La mayoría de los países de la UE rechazan una propuesta de Países Bajos, Alemania y Luxemburgo para prohibir el transporte de animales a larga distancia. El enfoque se centra principalmente en el transporte de ganado hacia Marruecos, Turquía, Rusia, Oriente Medio y Asia, pero muchos países del sur y este de Europa no están a favor de dicha prohibición.
Sin embargo, los ministros de Agricultura acordaron en su reunión de dos días en Luxemburgo que los países de la UE deben mejorar el bienestar animal durante los transportes prolongados, por ejemplo, mediante controles más numerosos y estrictos.
Los tres países buscaban una prohibición en el nuevo reglamento de transporte que probablemente entre en vigor en 2023. Tanto los transportes a larga distancia por tierra como por mar hacia países fuera de la UE son motivo de preocupación para los ministros de Agricultura Julia Klöckner (Alemania), Carola Schouten (Países Bajos) y Romain Schneider (Luxemburgo).
Schouten manifestó anteriormente al Parlamento holandés que debería haber una excepción para los transportes marítimos cortos a través del Canal hacia y desde Reino Unido, ya que allí se aplican las mismas normas de bienestar animal que en la UE. Transportes más largos desde Irlanda hacia puertos en Francia y España podrían ser ya más problemáticos.
Según los tres países iniciadores, en lugar de transportar animales vivos, debería fomentarse el comercio de carne, cadáveres y material genético.
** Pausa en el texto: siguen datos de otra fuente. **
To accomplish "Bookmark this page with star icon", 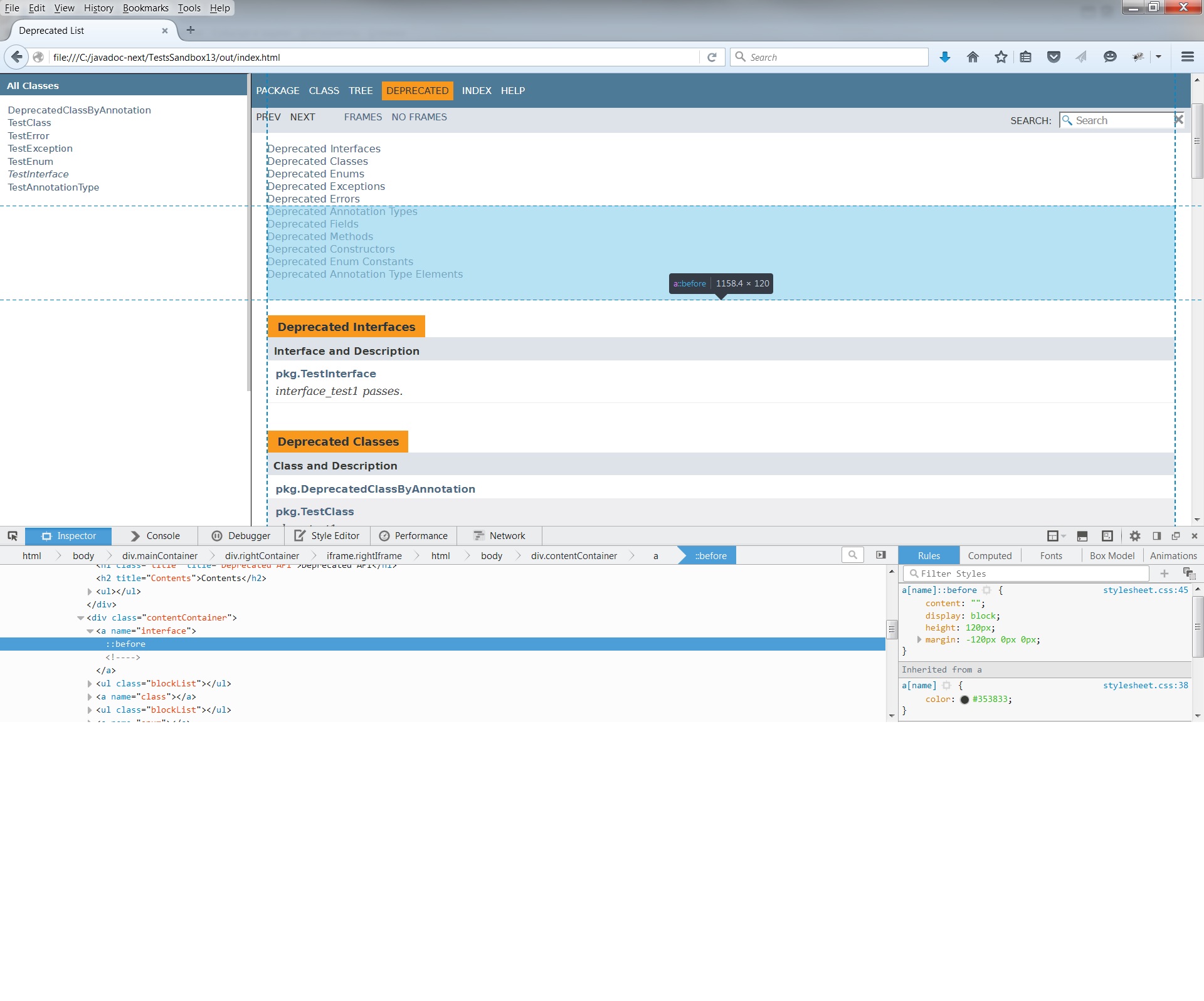I will (x=1001, y=57).
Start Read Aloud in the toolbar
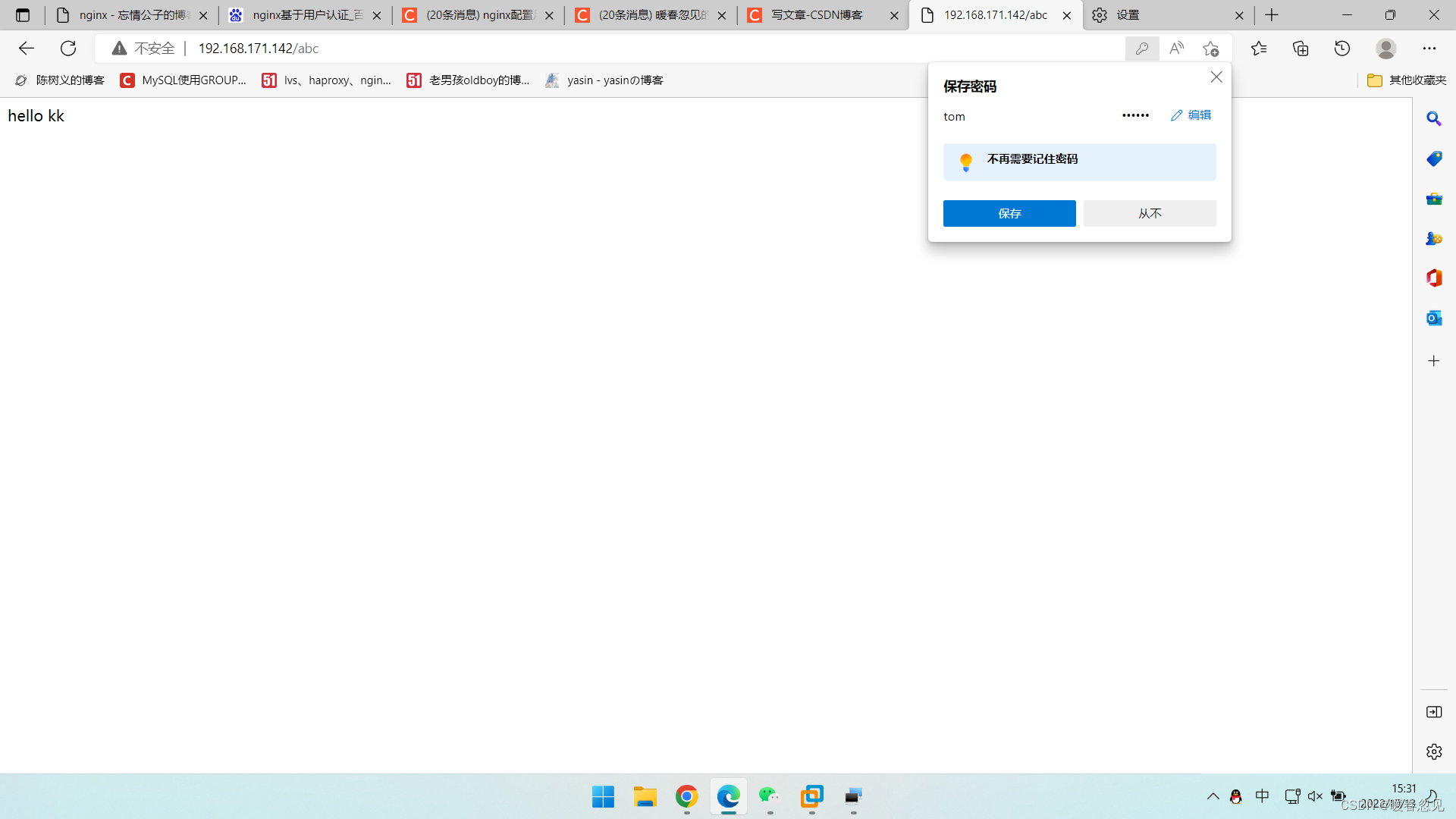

Según la ministra alemana Julia Klöckner, el bienestar animal no debe detenerse en las fronteras de la UE. En los transportes hacia países más lejanos, la ministra considera que no se puede garantizar con certeza el cumplimiento de los requisitos de bienestar animal.
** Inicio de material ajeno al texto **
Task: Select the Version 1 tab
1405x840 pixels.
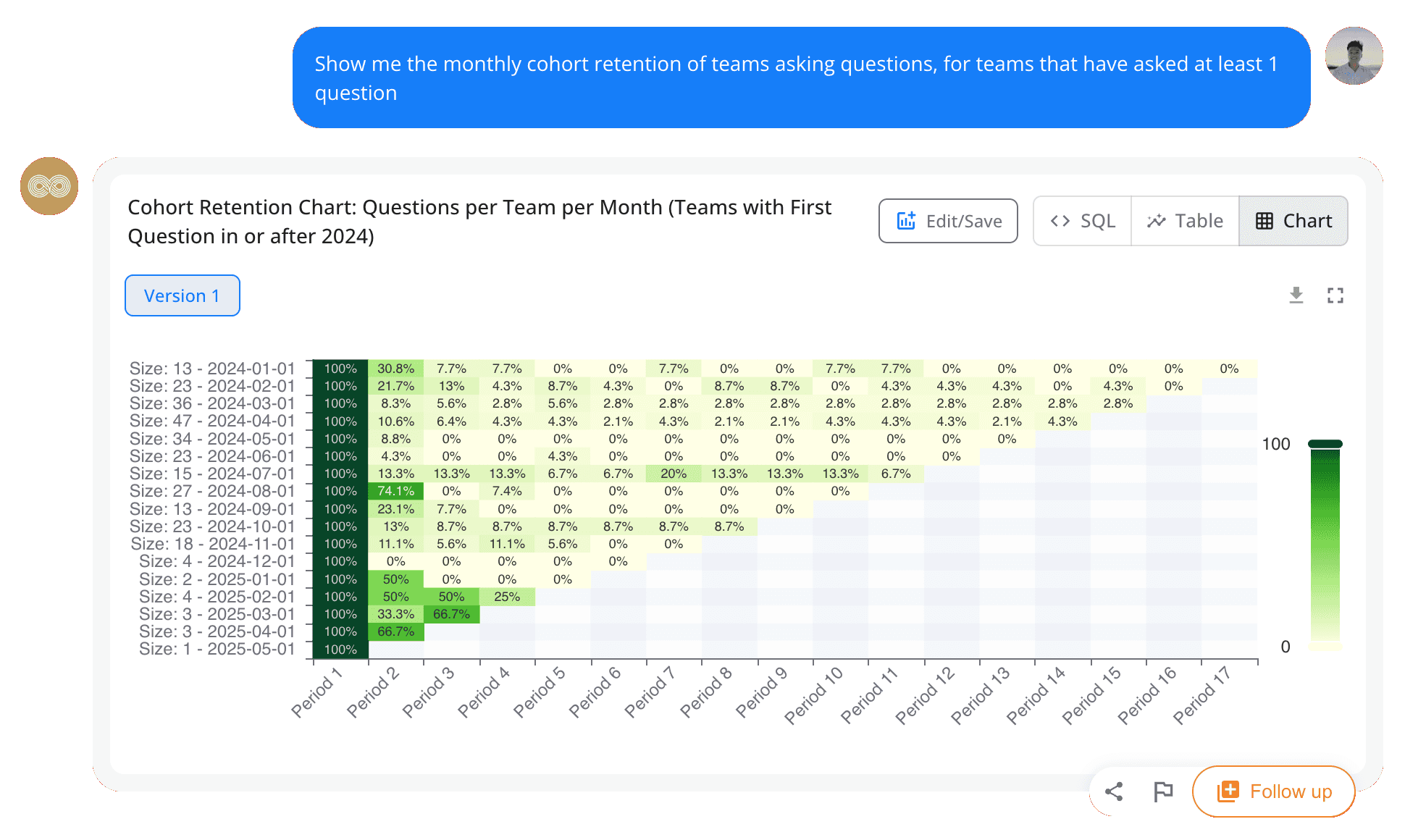Action: (183, 295)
Con una prohibición de los transportes por mar, la UE seguiría el ejemplo de Nueva Zelanda, que recientemente decretó una prohibición de exportación marítima. Los activistas por los derechos de los animales y veterinarios han criticado durante años estos transportes.
Una investigación reciente reveló que la mayoría de los barcos de transporte de ganado aprobados por la UE pertenecen a la categoría de barcos de riesgo y no son adecuados para el transporte de animales vivos.